BEGIN Source text

In this example, pairs will be considered for comparison if:

• The embedding similarity of their last_name and date_of_birth fields is above 0.8, OR
• Both entries have non-empty last_name fields AND their date_of_birth fields match exactly.

How the Comparison Algorithm Works

After determining eligible pairs for comparison, the Resolve operation uses a Union-Find (Disjoint Set Union) algorithm to efficiently group similar items. Here's a breakdown of the process:

1. Initialization: Each item starts in its own cluster.
2. Pair Generation: All possible pairs of items are generated for comparison.
3. Batch Processing: Pairs are processed in batches (controlled by compare_batch_size).
4. Comparison: For each batch: a. An LLM performs pairwise comparisons to determine if items match. b. Matching pairs trigger a merge_clusters operation to combine their clusters.
5. Iteration: Steps 3-4 repeat until all pairs are compared.
6. Result Collection: All non-empty clusters are collected as the final result.

Efficiency

The batch processing of comparisons allows for efficient, incremental clustering as matches are found, without needing to rebuild the entire cluster structure after each match. This allows for parallelization of LLM calls, improving overall performance. However, this also limits parallelism to the batch size, so choose an appropriate value for compare_batch_size based on your dataset size and system capabilities.

Required Parameters

• type: Must be set to "resolve".
• comparison_prompt: The prompt template to use for comparing potential matches.
• resolution_prompt: The prompt template to use for reducing matched entries.

END Source text
BEGIN Data shown

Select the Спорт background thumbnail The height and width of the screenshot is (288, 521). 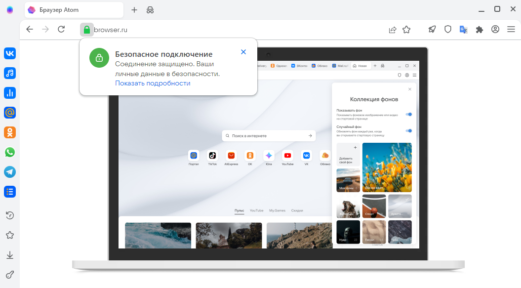pyautogui.click(x=374, y=206)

END Data shown

> [Complete the following]:
• A. Please explain, in one to three sentences, why the text about the Resolve operation says processing comparisons in batches is efficient, and why it advises choosing compare_batch_size with care.
• B. Write the next part of the text about the Resolve operation, picking up after its last bullet on resolution_prompt.
The lines have no connection to the text about the Resolve operation.

> [Expected results]:
• A. Processing comparisons in batches lets clusters be built up as matches are found, without rebuilding the whole cluster structure after each match, and lets the LLM calls run in parallel. Because that parallelism is limited to the batch size, compare_batch_size should be set according to the dataset size and the system's capabilities.

• B.
• output: Schema definition for the output from the LLM.

Optional Parameters

Parameter	Description	Default
embedding_model	The model to use for creating embeddings	Falls back to default_model
resolution_model	The language model to use for reducing matched entries	Falls back to default_model
comparison_model	The language model to use for comparing potential matches	Falls back to default_model
blocking_keys	List of keys to use for initial blocking	All keys in the input data
blocking_threshold	Embedding similarity threshold for considering entries as potential matches	None
blocking_conditions	List of conditions for initial blocking	[]
input	Specifies the schema or keys to subselect from each item to pass into the prompts	All keys from input items
embedding_batch_size	The number of entries to send to the embedding model at a time	1000
compare_batch_size	The number of entity pairs processed in each batch during the comparison phase	100
limit_comparisons	Maximum number of comparisons to perform	None

Best Practices

1. Anticipate Resolve Needs: If you anticipate needing a Resolve operation and want to control the prompts, create it in your pipeline and let the optimizer find the appropriate blocking rules and thresholds.
2. Let the Optimizer Help: The optimizer can detect if you need a Resolve operation (e.g., because there's a downstream reduce operation you're optimizing) and can create a Resolve operation with suitable prompts and blocking rules.
3. Effective Comparison Prompts: Design comparison prompts that consider all relevant factors for determining matches.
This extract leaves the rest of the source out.